In the last few years, benchmarks were also developed for evaluating the security of systems, as for example (Mendes, Madeira, and Duraes 2014; Marco Vieira and Madeira 2005; Mendes, Duraes, and Madeira 2011). Such benchmarks are based on the idea of evaluating a system in the presence of vulnerabilities related to its security (i.e., software faults that have the effect to reduce the security attributes of a system), and consists of a benchmarking procedure, a workload, a vulnerability injector and a vulnerability library, and an attackload (a set of attacks execute against the system under test). The authors in (Neto and Vieira 2011) proposed a different approach to security benchmarking, by assessing the trustworthiness (i.e., the accumulation of evidence that something can be trusted) of web applications and systems. Differently from security benchmarks, the goal of a trustworthiness benchmark is to increase the thrust in security attributes of a system or parts of it. The benchmarking procedure involves the analysis of the code of a specific system or component by using static code analyzers (SCA), which results in a number of vulnerabilities reported (NVR) that is used to estimate trustworthiness.

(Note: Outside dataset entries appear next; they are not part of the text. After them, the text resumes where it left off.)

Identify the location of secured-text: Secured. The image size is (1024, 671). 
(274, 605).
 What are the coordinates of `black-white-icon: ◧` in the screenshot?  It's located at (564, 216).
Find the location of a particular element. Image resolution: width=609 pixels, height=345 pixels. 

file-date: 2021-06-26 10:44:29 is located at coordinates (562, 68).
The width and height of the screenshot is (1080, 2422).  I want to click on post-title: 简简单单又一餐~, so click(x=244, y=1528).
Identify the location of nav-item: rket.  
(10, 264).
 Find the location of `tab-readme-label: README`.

Benchmarking frameworks are lacking in the failure prediction scenario. In this direction, benchmarks for machine learning models can be adapted to the failure prediction problem, even if only some models can take advantage of the existing approaches. Benchmarking machine learning models is a well-known problem in the machine learning community, typically addressed by using well established
datasets (see e.g., (Zheng 1993; Maxion and Tan 2000)), which correspond to the workload mentioned above. The datasets include data generally accepted by a
community (e.g., IRIS dataset and others (Bache and Lichman 2013)) that the tool or algorithm must process to assess its performance (prediction accuracy, recognition error rate, etc.). These datasets can be used independently of any system configuration. However, as mentioned before, such repositories are not enough for assessing and comparing failure prediction algorithms on a particular system, as the data may reflect the behavior of the several different systems.